Waveform Deployment and Computing Resources

Components are processes that run on a computer. As such, each component takes up some arbitrary, often time-varying amount of spare capacity (for example, CPU computing load, memory, network I/O). REDHAWK manages computing resources on every computer under its domain to minimize the likelihood that computing resources are over-subscribed. Each computer under REDHAWK’s domain is managed through the GPP process.

GPP Device

The GPP device is a specialized REDHAWK device that manages the deployment of components onto the computer and can be inspected like any other REDHAWK device.

GPP can be in three possible usage states: IDLE, ACTIVE, or BUSY.

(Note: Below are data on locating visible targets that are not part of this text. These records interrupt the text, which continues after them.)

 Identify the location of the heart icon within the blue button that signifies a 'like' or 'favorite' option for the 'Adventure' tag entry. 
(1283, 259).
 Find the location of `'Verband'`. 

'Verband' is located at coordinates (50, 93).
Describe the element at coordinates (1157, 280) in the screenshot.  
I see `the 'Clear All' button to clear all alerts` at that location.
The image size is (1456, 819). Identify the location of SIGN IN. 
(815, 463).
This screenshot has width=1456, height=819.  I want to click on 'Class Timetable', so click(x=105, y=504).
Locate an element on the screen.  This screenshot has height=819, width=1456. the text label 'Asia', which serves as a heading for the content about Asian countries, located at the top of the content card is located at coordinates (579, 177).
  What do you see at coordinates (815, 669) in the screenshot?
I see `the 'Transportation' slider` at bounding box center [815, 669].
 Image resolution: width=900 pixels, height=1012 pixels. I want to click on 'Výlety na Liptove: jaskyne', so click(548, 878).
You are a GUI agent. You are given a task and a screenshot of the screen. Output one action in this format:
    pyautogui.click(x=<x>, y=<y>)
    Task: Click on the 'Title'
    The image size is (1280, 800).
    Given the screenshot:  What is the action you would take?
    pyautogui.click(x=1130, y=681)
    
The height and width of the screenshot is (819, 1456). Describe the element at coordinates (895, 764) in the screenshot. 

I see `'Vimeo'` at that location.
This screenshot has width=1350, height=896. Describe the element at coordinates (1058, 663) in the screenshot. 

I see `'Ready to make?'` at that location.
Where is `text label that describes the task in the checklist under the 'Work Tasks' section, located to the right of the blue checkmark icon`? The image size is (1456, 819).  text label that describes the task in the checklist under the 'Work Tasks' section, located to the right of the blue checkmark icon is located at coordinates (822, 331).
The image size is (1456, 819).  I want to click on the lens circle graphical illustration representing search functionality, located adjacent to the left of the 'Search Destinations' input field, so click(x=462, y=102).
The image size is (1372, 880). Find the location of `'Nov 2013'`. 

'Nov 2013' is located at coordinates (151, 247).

The usage state of any device can be accessed through its usageState member. To inspect the usage state:

The GPP contains several properties that are critical for the deployment of components to a device. When a waveform is deployed, the framework scans through all IDLE and ACTIVE GPP devices. The component’s os and/or processor elements from its Software Package Descriptor (SPD) file are compared against the GPP’s os_name and/or processor_name properties, respectively. If there is a match, the component is assigned to that GPP. This search/assignment is performed for all components in the waveform. Once all components have been assigned to specific GPPs, the deployment process begins.

Deployment Process

The deployment of a component to a GPP begins by copying all relevant files from $SDRROOT/dom/components/<component>/ to the GPP’s cache. The GPP cache is a temporary directory on the computer used to run each component (recall that REDHAWK is designed to support distributed processing). The cache is located in the local computer’s $SDRROOT/dev/.<Device Manager name>/<Device Name>. Note that the component’s working directory is the GPP’s cache directory.

After all files are copied, the component is started in its own process space using the fork system call. At program startup, the component registers with the Domain Manager and the initial property state is applied to the component’s property values. Next, connections are created as defined in the waveform file. The waveform is successfully deployed when all waveform components are registered with the Domain Manager and all component initialization is complete.

Shared Address Space Components

Shared address space components (C++ only) are deployed differently than executable components. The component files are still copied, but an additional specialized component called ComponentHost is deployed to the GPP to manage the components. The GPP only executes the ComponentHost via fork and exec. Once the ComponentHost registers with the Domain Manager, all of the shared address space components assigned to the GPP are executed in the ComponentHost. The remainder of the deployment process is the same as for executable components.

Using Valgrind to Debug Components

The GPP supports launching components using Valgrind, an open source tool that helps detect memory errors and leaks.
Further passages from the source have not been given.